Les usages IA du commerce sont-ils réglementés ?
Dans leur immense majorité, non au sens des obligations contraignantes de l'AI Act. Les moteurs de recommandation, la personnalisation des vitrines, la tarification dynamique, la prévision de la demande ou l'optimisation logistique ne figurent pas dans les domaines à haut risque de l'annexe III. Ils relèvent du risque minimal. Le RGPD, en revanche, s'applique pleinement dès qu'il y a traitement de données personnelles.
| Usage commerce | Régime AI Act | Cadre principal |
|---|---|---|
| Recommandation de produits | Risque minimal | RGPD (si données perso) |
| Personnalisation, vitrine dynamique | Risque minimal | RGPD |
| Tarification dynamique | Risque minimal | RGPD + droit de la conso |
| Chatbot / assistant d'achat | Transparence (art. 50) | Signaler l'IA |
| Visuels / descriptions générés par IA | Transparence (art. 50 § 2) | Marquage |
| Détection de fraude | Exclu du haut risque crédit | RGPD |
| Scoring de solvabilité (paiement fractionné) | Potentiellement haut risque | Annexe III, pt 5 |
Chatbots et contenus générés : l'obligation de transparence
Le commerce déploie massivement des assistants conversationnels et génère quantité de contenus par IA (descriptions produits, visuels, avis synthétisés). L'article 50 s'applique : un chatbot doit signaler qu'il est une IA, et les contenus synthétiques diffusés doivent être identifiables. C'est le principal point de conformité AI Act pour la plupart des enseignes.
La ligne rouge : la manipulation (art. 5)
Le marketing commercial repose sur la persuasion — parfaitement légitime.

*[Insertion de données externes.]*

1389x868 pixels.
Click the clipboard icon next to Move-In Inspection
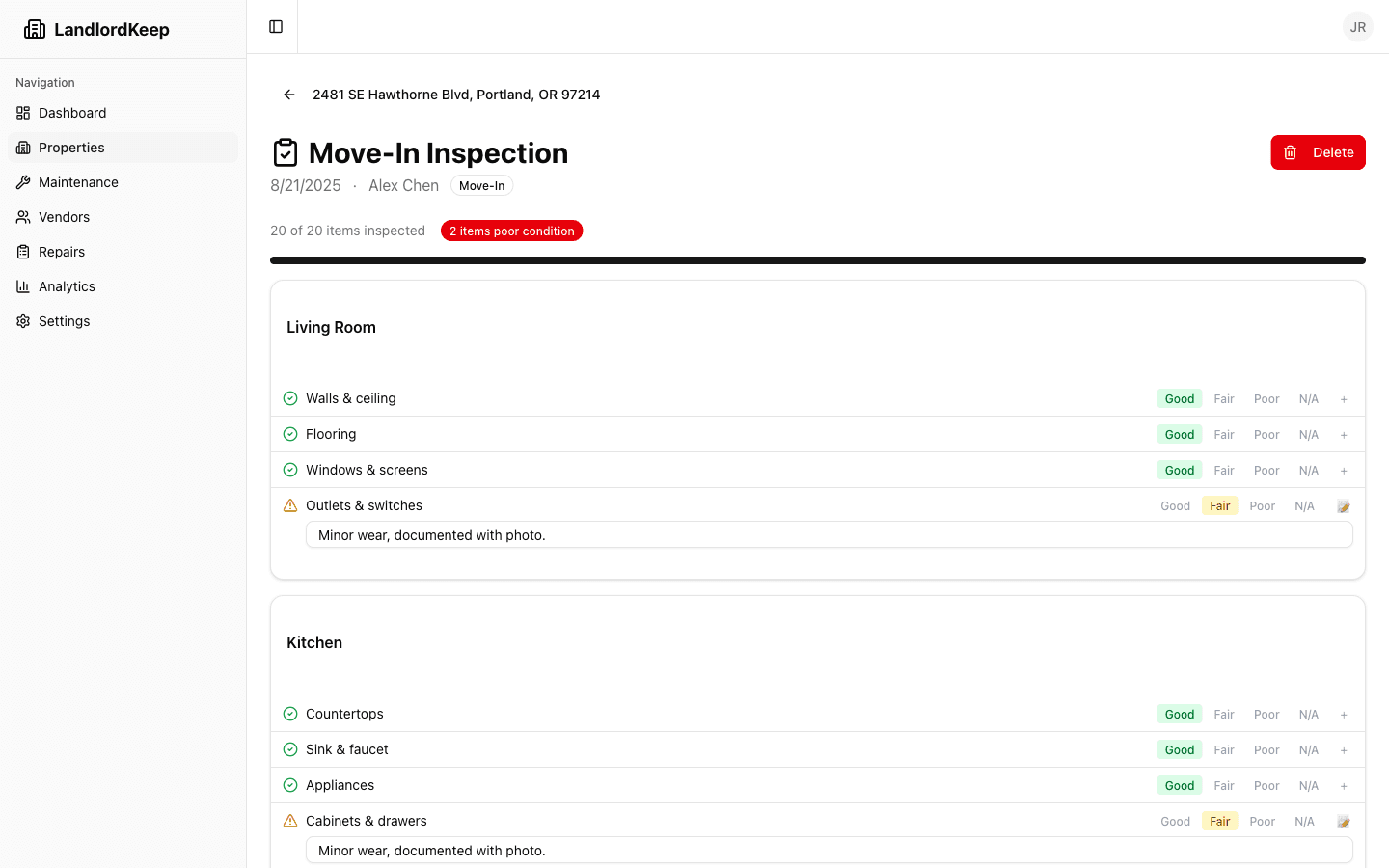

Mais l'article 5 interdit les techniques d'IA subliminales ou manipulatrices altérant substantiellement le comportement et susceptibles de causer un préjudice important, ainsi que l'exploitation des vulnérabilités (âge, situation économique). Cibler des personnes vulnérables avec des dispositifs manipulateurs — par exemple pour pousser à un endettement préjudiciable — est à proscrire.
Le RGPD, cadre incontournable du commerce
La personnalisation et le ciblage — cœur du commerce moderne — reposent presque toujours sur des données personnelles : historique d'achat, navigation, préférences. Le RGPD s'applique donc systématiquement : base légale (souvent le consentement pour le ciblage), information des clients, minimisation, droit d'opposition. Pour le retail, le RGPD reste le cadre le plus structurant au quotidien ; l'AI Act y ajoute la transparence sur les contenus et les chatbots.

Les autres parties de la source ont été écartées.